The 1.15.1 release was quite troublesome. Aside from the embarrasing
bugs we had to actually fix, we made several mistakes during the release
that, while ultimately not creating much end-user disruption, were
stressful to deal with and created a lot of risk.
I’ve taken notes here about what happened to try to capture it while
it’s fresh. But they are not so organized.
Most of the release tasks were done by me or @alexcrichton, with input
from the core team.
Problems
- Retagged 1.15.1 three times. Yes, four tags total.
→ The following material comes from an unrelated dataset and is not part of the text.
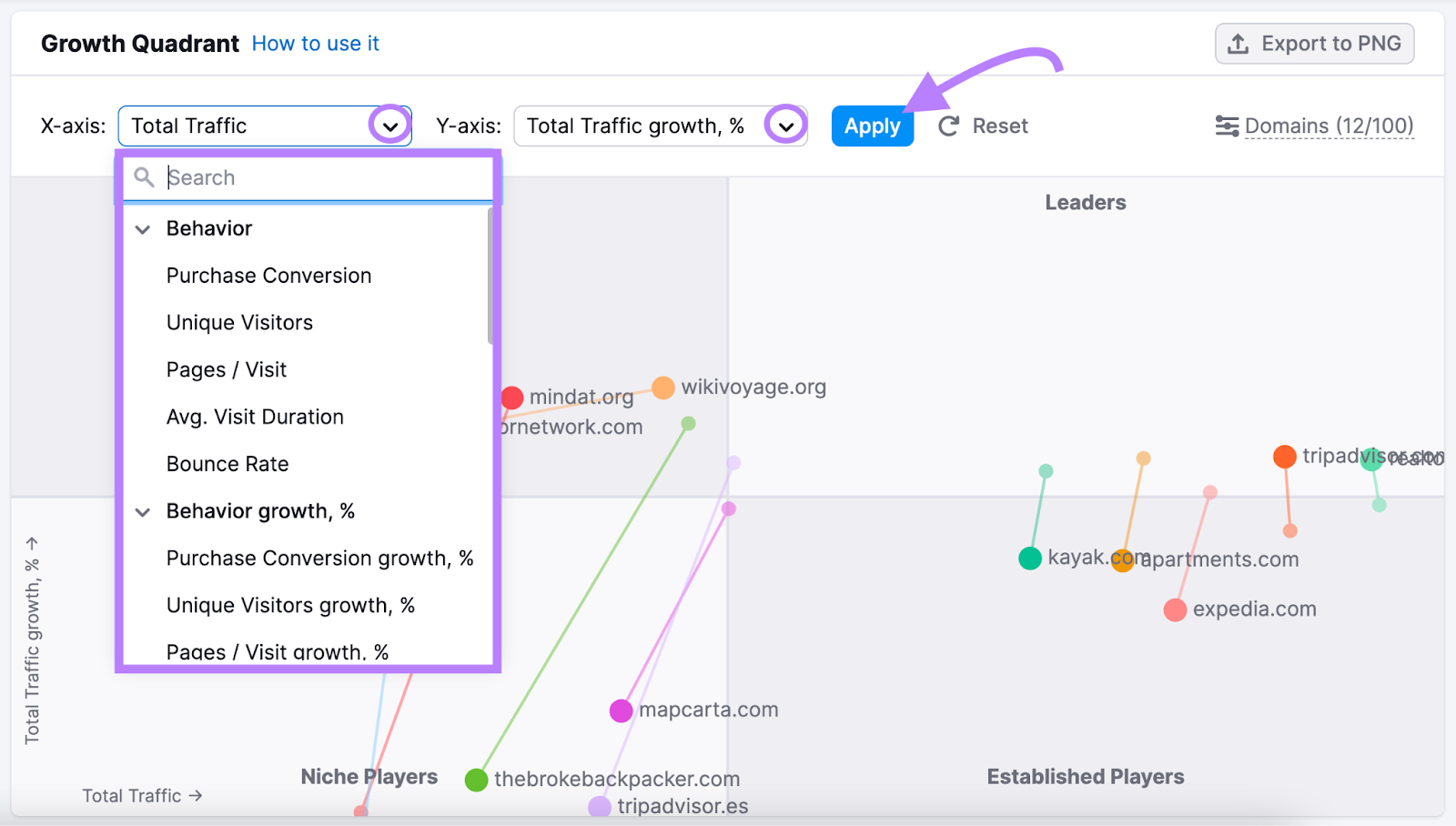Choose Unique Visitors from the metric list
Viewport: 1456px width, 826px height.
(238, 322)
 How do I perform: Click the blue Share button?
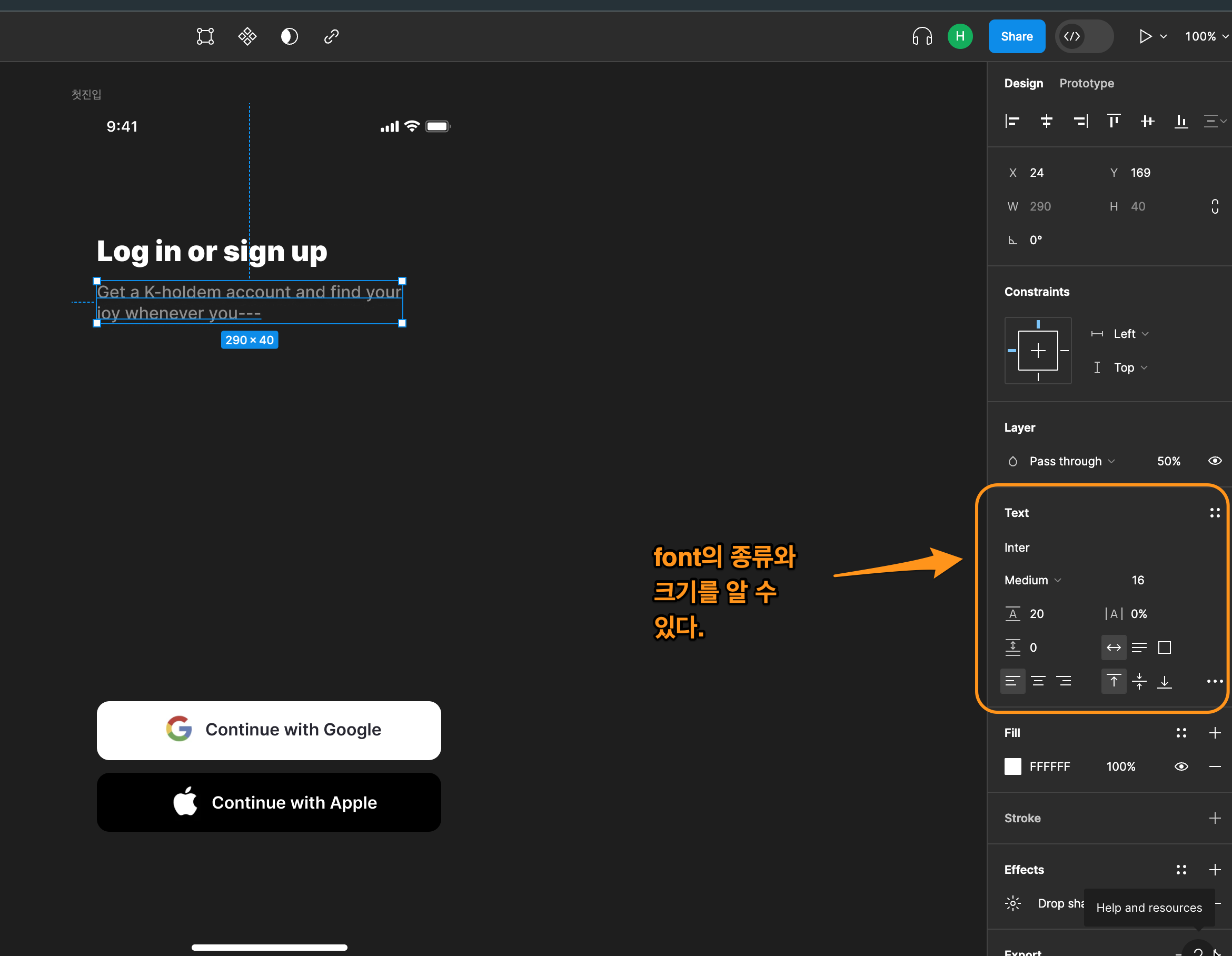pos(1016,37)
- Accidentally uploaded rebuilt 1.15.0 mac rustc binaries
to the archives
- Accidentally overwrote the released 1.15.0 source tarball and its
.asc and .sha256, changing signatures
- Likely accidentally overwrote one of the two sets of 1.15.0 rustc
binaries for all Apple platforms. Not the set that rustup cares
about. The set that most people don’t touch.
The last three are all a single incident.
Links
Events
- 2017-02-02 - (Thursday) Released 1.15
- 2017-02-02 - as_mut_slice bug reported and fixed on master
- 2017-02-03 - (Friday) Scheduled 1.15.1 for Tuesday 2/7
- 2017-02-03 - Backported minimal fix to beta and stable
- 2017-02-03 - Added 1.15.1 release notes to stable, containing 2/7 date
- 2017-02-03 - Built and tested successfully on beta
- 2017-02-03 - Build started on stable
- 2017-02-06 - (Monday) Stable build failed because of mac 1.15.0 src
tarball collisions (more below)
- 2017-02-06 - Believing the problem is a stale cache on the build master,
files are deleted on build master
- 2017-02-06 - Stable build restarted from scratch. Attempting to
continue in progress deployment too unknown
- 2017-02-07 - (Tuesday) Release day?
- 2017-02-07 - Stable build failed. Same problem.
- 2017-02-07 - The problem is not on the build master but on
the build slaves. Build slaves are cleaned.
- 2017-02-07 - Rescheduled 1.15.1 for Wednesday 2/8
- 2017-02-07 - Updated release notes on stable for 2/8
- 2017-02-07 - Started build
- 2017-02-07 - Updated www and blog for 1.15.1
2017-02-07 - 1.15.1 is tagged, not signed, for updating thanks.rlo
- 2017-02-08 - (Wednesday) Release day?
- 2017-02-08 - Build is good. Ready to deploy.
- 2017-02-08 - Release artifacts contain an error. The same bogus
1.15.0 mac artifacts that were causing it the build to fail before
were still produced but did not cause the build to fail. Bogus
duplicate 1.15.0 source tarballs and mac rustc bins are uploaded to
s3. We think they are only uploaded to the archives, which sucks,
but has precedent (we ocassionally end up with non-canonical release
artifacts in the archive and don’t worry much about it). We’re still
set to deploy.
- 2017-02-08 - We’re directed to a bugzilla bug where Firefox
doesn’t build because of the -fPIC regression, and asked if
that can be fixed for a point release
- 2017-02-08 - We initially decide to proceed with 1.15.1, but the bug
looks kinda bad. With the prospect of an immediate 1.15.2 we delay
the release to take a break and investigate.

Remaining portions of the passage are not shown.